Follow-up care is a key part of your treatment and safety. Be sure to make and go to all appointments, and call your doctor or nurse call line if you are having problems. It's also a good idea to know your test results and keep a list of the medicines you take.

When should you call for help?

Call 911 anytime you think you may need emergency care. For example, call if:

  • You passed out (lost consciousness).
  • You have severe trouble breathing.
  • You are unable to move an arm or a leg at all.
  • You have symptoms of a blood clot in your lung (called a pulmonary embolism).

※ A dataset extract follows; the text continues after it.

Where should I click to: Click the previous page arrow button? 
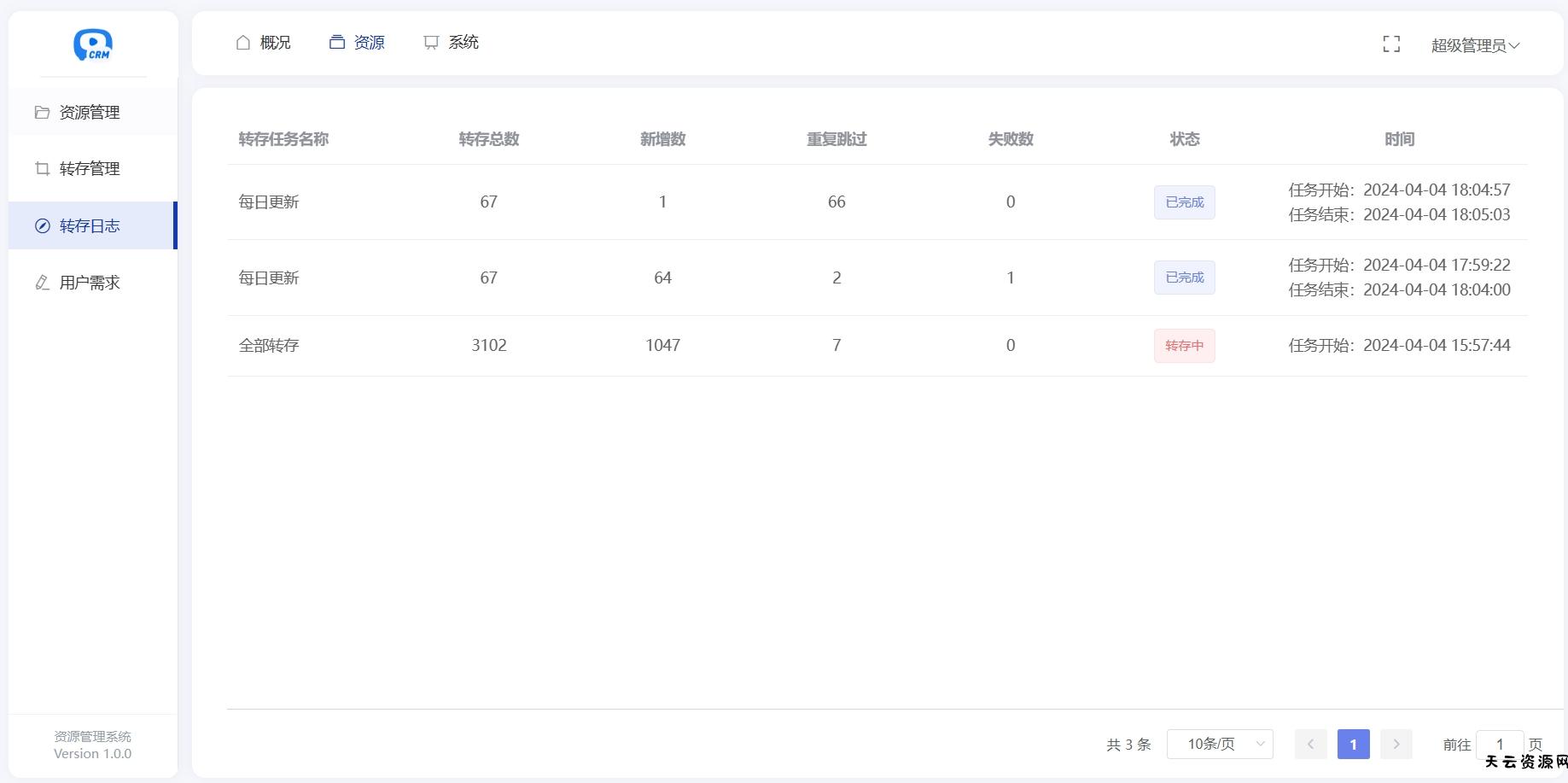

These may include:
    • Sudden chest pain.
    • Trouble breathing.
    • Coughing up blood.

Call your doctor or nurse call line now or seek immediate medical care if:

  • You have new or worse symptoms in your arms or legs. Symptoms may include:
    • Numbness or tingling.
    • Weakness.
    • Pain.
  • You have pain that does not get better after you take pain medicine.
  • You have loose stitches, or your incision comes open.
  • You bleed through your bandage.
  • You have symptoms of infection, such as:
    • Increased pain, swelling, warmth, or redness.
    • Red streaks leading from the incision.
    • Pus draining from the incision.
    • A fever.

Watch closely for changes in your health, and be sure to contact your doctor or nurse call line if:

  • You do not have a bowel movement after taking a laxative.
  • You are not getting better as expected.